== Problem statement ==
Can you swap every "Instruction" in the entries below for "Command" and leave everything else unchanged?

#### Records ####

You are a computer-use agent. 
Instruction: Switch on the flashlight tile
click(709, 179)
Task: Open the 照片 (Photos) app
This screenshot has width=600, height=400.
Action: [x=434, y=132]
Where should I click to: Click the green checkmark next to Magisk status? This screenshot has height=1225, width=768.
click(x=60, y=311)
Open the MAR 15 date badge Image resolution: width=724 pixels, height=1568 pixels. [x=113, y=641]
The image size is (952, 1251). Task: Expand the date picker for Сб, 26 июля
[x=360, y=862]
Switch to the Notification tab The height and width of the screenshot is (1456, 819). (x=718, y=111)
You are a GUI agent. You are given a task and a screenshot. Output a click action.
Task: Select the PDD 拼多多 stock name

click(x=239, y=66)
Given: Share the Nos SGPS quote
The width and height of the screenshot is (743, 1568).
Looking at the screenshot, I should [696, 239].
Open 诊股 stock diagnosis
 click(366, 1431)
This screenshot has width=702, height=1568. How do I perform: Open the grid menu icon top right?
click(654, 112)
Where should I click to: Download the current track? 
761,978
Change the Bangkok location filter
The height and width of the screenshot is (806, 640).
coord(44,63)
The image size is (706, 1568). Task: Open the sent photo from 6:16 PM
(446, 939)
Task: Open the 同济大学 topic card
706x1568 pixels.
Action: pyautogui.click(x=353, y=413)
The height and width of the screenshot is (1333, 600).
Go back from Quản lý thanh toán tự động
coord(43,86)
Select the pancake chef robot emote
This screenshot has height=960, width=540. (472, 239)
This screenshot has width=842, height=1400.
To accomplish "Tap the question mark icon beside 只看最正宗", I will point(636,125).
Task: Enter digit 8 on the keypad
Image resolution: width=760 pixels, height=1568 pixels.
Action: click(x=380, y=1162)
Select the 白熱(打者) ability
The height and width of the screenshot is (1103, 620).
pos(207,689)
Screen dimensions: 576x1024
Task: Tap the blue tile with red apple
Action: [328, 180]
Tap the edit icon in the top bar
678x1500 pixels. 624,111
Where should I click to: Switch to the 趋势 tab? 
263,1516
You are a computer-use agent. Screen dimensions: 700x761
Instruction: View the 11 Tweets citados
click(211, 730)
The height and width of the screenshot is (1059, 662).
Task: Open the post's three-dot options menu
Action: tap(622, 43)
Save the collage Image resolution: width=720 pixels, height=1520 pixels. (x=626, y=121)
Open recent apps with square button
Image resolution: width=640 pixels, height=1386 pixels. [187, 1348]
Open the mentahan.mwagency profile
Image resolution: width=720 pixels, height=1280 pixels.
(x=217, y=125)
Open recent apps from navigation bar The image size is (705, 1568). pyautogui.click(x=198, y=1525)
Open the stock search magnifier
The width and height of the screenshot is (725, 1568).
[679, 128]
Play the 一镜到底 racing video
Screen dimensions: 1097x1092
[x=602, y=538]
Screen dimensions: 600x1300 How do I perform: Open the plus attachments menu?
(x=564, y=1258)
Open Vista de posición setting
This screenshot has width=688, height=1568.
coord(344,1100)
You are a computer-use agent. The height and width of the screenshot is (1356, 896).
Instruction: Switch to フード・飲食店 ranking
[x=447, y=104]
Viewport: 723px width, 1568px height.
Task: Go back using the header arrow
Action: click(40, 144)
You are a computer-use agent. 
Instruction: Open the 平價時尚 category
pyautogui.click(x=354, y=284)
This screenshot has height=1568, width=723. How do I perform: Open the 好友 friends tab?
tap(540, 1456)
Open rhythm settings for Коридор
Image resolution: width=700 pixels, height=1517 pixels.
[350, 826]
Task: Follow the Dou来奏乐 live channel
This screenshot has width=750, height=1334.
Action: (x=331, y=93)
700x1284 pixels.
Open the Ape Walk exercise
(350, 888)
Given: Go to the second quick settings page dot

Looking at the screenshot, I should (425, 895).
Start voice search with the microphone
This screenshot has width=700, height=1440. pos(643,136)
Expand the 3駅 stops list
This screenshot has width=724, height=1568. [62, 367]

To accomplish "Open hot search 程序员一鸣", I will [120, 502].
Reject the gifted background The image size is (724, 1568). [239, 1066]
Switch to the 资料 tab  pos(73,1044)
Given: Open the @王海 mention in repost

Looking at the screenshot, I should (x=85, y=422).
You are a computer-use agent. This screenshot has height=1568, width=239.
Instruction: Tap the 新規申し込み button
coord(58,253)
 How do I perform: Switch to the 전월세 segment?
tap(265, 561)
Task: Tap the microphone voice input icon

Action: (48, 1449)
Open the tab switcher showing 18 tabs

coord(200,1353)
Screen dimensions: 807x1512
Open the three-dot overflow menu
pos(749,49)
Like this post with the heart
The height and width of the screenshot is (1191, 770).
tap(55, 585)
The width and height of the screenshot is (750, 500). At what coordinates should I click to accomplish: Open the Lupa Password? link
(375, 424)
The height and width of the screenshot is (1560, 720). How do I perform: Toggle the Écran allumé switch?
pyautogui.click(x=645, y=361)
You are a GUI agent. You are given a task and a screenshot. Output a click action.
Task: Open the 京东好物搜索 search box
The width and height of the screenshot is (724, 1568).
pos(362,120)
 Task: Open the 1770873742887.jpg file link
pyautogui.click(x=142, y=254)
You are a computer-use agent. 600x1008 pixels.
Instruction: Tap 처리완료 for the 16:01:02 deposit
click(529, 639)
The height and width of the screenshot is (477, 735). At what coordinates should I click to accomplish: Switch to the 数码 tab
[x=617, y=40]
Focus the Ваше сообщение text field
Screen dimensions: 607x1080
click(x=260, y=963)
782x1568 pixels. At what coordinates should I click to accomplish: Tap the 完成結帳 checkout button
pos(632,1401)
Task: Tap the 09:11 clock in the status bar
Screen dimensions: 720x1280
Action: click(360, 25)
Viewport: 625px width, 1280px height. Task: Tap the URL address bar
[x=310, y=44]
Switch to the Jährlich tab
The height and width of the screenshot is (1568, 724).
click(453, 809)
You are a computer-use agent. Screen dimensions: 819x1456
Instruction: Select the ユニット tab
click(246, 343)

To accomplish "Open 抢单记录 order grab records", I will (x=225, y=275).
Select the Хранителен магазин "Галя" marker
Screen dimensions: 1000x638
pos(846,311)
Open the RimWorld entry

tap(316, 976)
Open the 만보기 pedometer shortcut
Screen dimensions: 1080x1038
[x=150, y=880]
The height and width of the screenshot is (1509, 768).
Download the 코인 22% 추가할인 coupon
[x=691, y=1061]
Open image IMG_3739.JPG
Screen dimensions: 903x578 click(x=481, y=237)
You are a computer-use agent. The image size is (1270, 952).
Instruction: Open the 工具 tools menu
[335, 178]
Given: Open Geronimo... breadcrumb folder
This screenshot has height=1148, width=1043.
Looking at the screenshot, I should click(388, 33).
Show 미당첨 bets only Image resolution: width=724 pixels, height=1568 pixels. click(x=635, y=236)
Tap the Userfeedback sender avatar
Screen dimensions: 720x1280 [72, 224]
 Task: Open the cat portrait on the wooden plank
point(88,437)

####

== Reply ==
You are a computer-use agent. 
Command: Switch on the flashlight tile
click(709, 179)
Task: Open the 照片 (Photos) app
This screenshot has width=600, height=400.
Action: [x=434, y=132]
Where should I click to: Click the green checkmark next to Magisk status? This screenshot has height=1225, width=768.
click(x=60, y=311)
Open the MAR 15 date badge Image resolution: width=724 pixels, height=1568 pixels. [x=113, y=641]
The image size is (952, 1251). Task: Expand the date picker for Сб, 26 июля
[x=360, y=862]
Switch to the Notification tab The height and width of the screenshot is (1456, 819). (x=718, y=111)
You are a GUI agent. You are given a task and a screenshot. Output a click action.
Task: Select the PDD 拼多多 stock name

click(x=239, y=66)
Given: Share the Nos SGPS quote
The width and height of the screenshot is (743, 1568).
Looking at the screenshot, I should [696, 239].
Open 诊股 stock diagnosis
 click(366, 1431)
This screenshot has width=702, height=1568. How do I perform: Open the grid menu icon top right?
click(654, 112)
Where should I click to: Download the current track? 
761,978
Change the Bangkok location filter
The height and width of the screenshot is (806, 640).
coord(44,63)
The image size is (706, 1568). Task: Open the sent photo from 6:16 PM
(446, 939)
Task: Open the 同济大学 topic card
706x1568 pixels.
Action: pyautogui.click(x=353, y=413)
The height and width of the screenshot is (1333, 600).
Go back from Quản lý thanh toán tự động
coord(43,86)
Select the pancake chef robot emote
This screenshot has height=960, width=540. (472, 239)
This screenshot has width=842, height=1400.
To accomplish "Tap the question mark icon beside 只看最正宗", I will point(636,125).
Task: Enter digit 8 on the keypad
Image resolution: width=760 pixels, height=1568 pixels.
Action: click(x=380, y=1162)
Select the 白熱(打者) ability
The height and width of the screenshot is (1103, 620).
pos(207,689)
Screen dimensions: 576x1024
Task: Tap the blue tile with red apple
Action: [328, 180]
Tap the edit icon in the top bar
678x1500 pixels. 624,111
Where should I click to: Switch to the 趋势 tab? 
263,1516
You are a computer-use agent. Screen dimensions: 700x761
Command: View the 11 Tweets citados
click(211, 730)
The height and width of the screenshot is (1059, 662).
Task: Open the post's three-dot options menu
Action: tap(622, 43)
Save the collage Image resolution: width=720 pixels, height=1520 pixels. (x=626, y=121)
Open recent apps with square button
Image resolution: width=640 pixels, height=1386 pixels. [187, 1348]
Open the mentahan.mwagency profile
Image resolution: width=720 pixels, height=1280 pixels.
(x=217, y=125)
Open recent apps from navigation bar The image size is (705, 1568). pyautogui.click(x=198, y=1525)
Open the stock search magnifier
The width and height of the screenshot is (725, 1568).
[679, 128]
Play the 一镜到底 racing video
Screen dimensions: 1097x1092
[x=602, y=538]
Screen dimensions: 600x1300 How do I perform: Open the plus attachments menu?
(x=564, y=1258)
Open Vista de posición setting
This screenshot has width=688, height=1568.
coord(344,1100)
You are a computer-use agent. The height and width of the screenshot is (1356, 896).
Command: Switch to フード・飲食店 ranking
[x=447, y=104]
Viewport: 723px width, 1568px height.
Task: Go back using the header arrow
Action: click(40, 144)
You are a computer-use agent. 
Command: Open the 平價時尚 category
pyautogui.click(x=354, y=284)
This screenshot has height=1568, width=723. How do I perform: Open the 好友 friends tab?
tap(540, 1456)
Open rhythm settings for Коридор
Image resolution: width=700 pixels, height=1517 pixels.
[350, 826]
Task: Follow the Dou来奏乐 live channel
This screenshot has width=750, height=1334.
Action: (x=331, y=93)
700x1284 pixels.
Open the Ape Walk exercise
(350, 888)
Given: Go to the second quick settings page dot

Looking at the screenshot, I should (425, 895).
Start voice search with the microphone
This screenshot has width=700, height=1440. pos(643,136)
Expand the 3駅 stops list
This screenshot has width=724, height=1568. [62, 367]

To accomplish "Open hot search 程序员一鸣", I will [120, 502].
Reject the gifted background The image size is (724, 1568). [239, 1066]
Switch to the 资料 tab  pos(73,1044)
Given: Open the @王海 mention in repost

Looking at the screenshot, I should (x=85, y=422).
You are a computer-use agent. This screenshot has height=1568, width=239.
Command: Tap the 新規申し込み button
coord(58,253)
 How do I perform: Switch to the 전월세 segment?
tap(265, 561)
Task: Tap the microphone voice input icon

Action: (48, 1449)
Open the tab switcher showing 18 tabs

coord(200,1353)
Screen dimensions: 807x1512
Open the three-dot overflow menu
pos(749,49)
Like this post with the heart
The height and width of the screenshot is (1191, 770).
tap(55, 585)
The width and height of the screenshot is (750, 500). At what coordinates should I click to accomplish: Open the Lupa Password? link
(375, 424)
The height and width of the screenshot is (1560, 720). How do I perform: Toggle the Écran allumé switch?
pyautogui.click(x=645, y=361)
You are a GUI agent. You are given a task and a screenshot. Output a click action.
Task: Open the 京东好物搜索 search box
The width and height of the screenshot is (724, 1568).
pos(362,120)
 Task: Open the 1770873742887.jpg file link
pyautogui.click(x=142, y=254)
You are a computer-use agent. 600x1008 pixels.
Command: Tap 처리완료 for the 16:01:02 deposit
click(529, 639)
The height and width of the screenshot is (477, 735). At what coordinates should I click to accomplish: Switch to the 数码 tab
[x=617, y=40]
Focus the Ваше сообщение text field
Screen dimensions: 607x1080
click(x=260, y=963)
782x1568 pixels. At what coordinates should I click to accomplish: Tap the 完成結帳 checkout button
pos(632,1401)
Task: Tap the 09:11 clock in the status bar
Screen dimensions: 720x1280
Action: click(360, 25)
Viewport: 625px width, 1280px height. Task: Tap the URL address bar
[x=310, y=44]
Switch to the Jährlich tab
The height and width of the screenshot is (1568, 724).
click(453, 809)
You are a computer-use agent. Screen dimensions: 819x1456
Command: Select the ユニット tab
click(246, 343)

To accomplish "Open 抢单记录 order grab records", I will (x=225, y=275).
Select the Хранителен магазин "Галя" marker
Screen dimensions: 1000x638
pos(846,311)
Open the RimWorld entry

tap(316, 976)
Open the 만보기 pedometer shortcut
Screen dimensions: 1080x1038
[x=150, y=880]
The height and width of the screenshot is (1509, 768).
Download the 코인 22% 추가할인 coupon
[x=691, y=1061]
Open image IMG_3739.JPG
Screen dimensions: 903x578 click(x=481, y=237)
You are a computer-use agent. The image size is (1270, 952).
Command: Open the 工具 tools menu
[335, 178]
Given: Open Geronimo... breadcrumb folder
This screenshot has height=1148, width=1043.
Looking at the screenshot, I should click(388, 33).
Show 미당첨 bets only Image resolution: width=724 pixels, height=1568 pixels. click(x=635, y=236)
Tap the Userfeedback sender avatar
Screen dimensions: 720x1280 [72, 224]
 Task: Open the cat portrait on the wooden plank
point(88,437)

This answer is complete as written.